I say inspected but in reality it is the systems which are inspected, such as how often are the examination curtains changed and do they have an expiry date on them. On the surface it is difficult to understand how changing your curtains reduces the risk of infection when a patient has shared a waiting room with sick patients already. But ours is not to reason why.

Thank you!

Many thanks to those patients who are members of the patient group for taking time out of the middle of their day to feedback their thoughts and experiences to the CQC inspection team.

We were given some feedback at the end of the day which left me suspecting that ‘requires improvement’ or ‘inadequate’ might feature heavily in the final report. But I’m reassured by those patients who work for the CQC that it is pretty difficult to guess what the inspectors are really thinking, and just because some of your systems may not all be in place doesn’t mean they’re about to close you down.

We will be rated on 5 areas – safety, effectiveness, care, responsiveness and leadership. I guess the one that really counts is care and I would feel really disappointed if we scored badly in that area, but who knows.

We will get our rating in the next month or so and of course I will update in a future newsletter – however we are also obligated to advertise our ratings to our patients, which much be pretty galling when everything requires improvement. Having said all of that the actual process of going through an inspection, as arduous as it was, was actually worthwhile and has made a positive difference to the practice.

Post note

I’ve just returned from a weekend away and missed the fact that one of our local practices ended up on the front page of the Daily Echo following their damning CQC report. I’m sure they must be devastated, by all previous measures they were/are a high performing practice – almost perfect scores for their QOF, high levels of patient satisfaction and better than average patient outcomes.

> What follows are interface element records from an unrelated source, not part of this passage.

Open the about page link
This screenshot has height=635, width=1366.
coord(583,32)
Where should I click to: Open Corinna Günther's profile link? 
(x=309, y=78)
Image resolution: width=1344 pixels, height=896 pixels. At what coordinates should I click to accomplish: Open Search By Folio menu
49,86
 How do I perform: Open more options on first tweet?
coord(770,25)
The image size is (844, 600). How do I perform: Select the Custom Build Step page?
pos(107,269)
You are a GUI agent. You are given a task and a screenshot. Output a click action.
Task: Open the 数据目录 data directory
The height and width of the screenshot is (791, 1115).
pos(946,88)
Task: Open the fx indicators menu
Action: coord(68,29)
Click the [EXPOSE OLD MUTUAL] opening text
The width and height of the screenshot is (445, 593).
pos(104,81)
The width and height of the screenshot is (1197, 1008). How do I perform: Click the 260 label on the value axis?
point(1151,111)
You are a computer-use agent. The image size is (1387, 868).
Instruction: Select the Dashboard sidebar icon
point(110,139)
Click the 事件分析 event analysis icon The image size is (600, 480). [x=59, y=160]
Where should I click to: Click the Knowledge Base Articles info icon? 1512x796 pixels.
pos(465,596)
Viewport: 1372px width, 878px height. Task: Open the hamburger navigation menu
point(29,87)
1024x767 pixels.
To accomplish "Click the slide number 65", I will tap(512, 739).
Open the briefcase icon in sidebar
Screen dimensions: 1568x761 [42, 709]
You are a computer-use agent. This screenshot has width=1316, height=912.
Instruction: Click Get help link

I can’t imagine how the doctors and staff must feel (hopefully I won’t find out too soon) but this is not what General Practice needs when we are in the midst of a recruitment crisis. It makes me think that going into general practice might be a quick way to end up bankrupt or in prison.

I wonder whether we’ll be looking back at 2016 in 20 year’ time and noting that previously there were lots of GPs who worked in lots of little practices, but they all went out of business to be subsumed by huge impersonal conglomerates.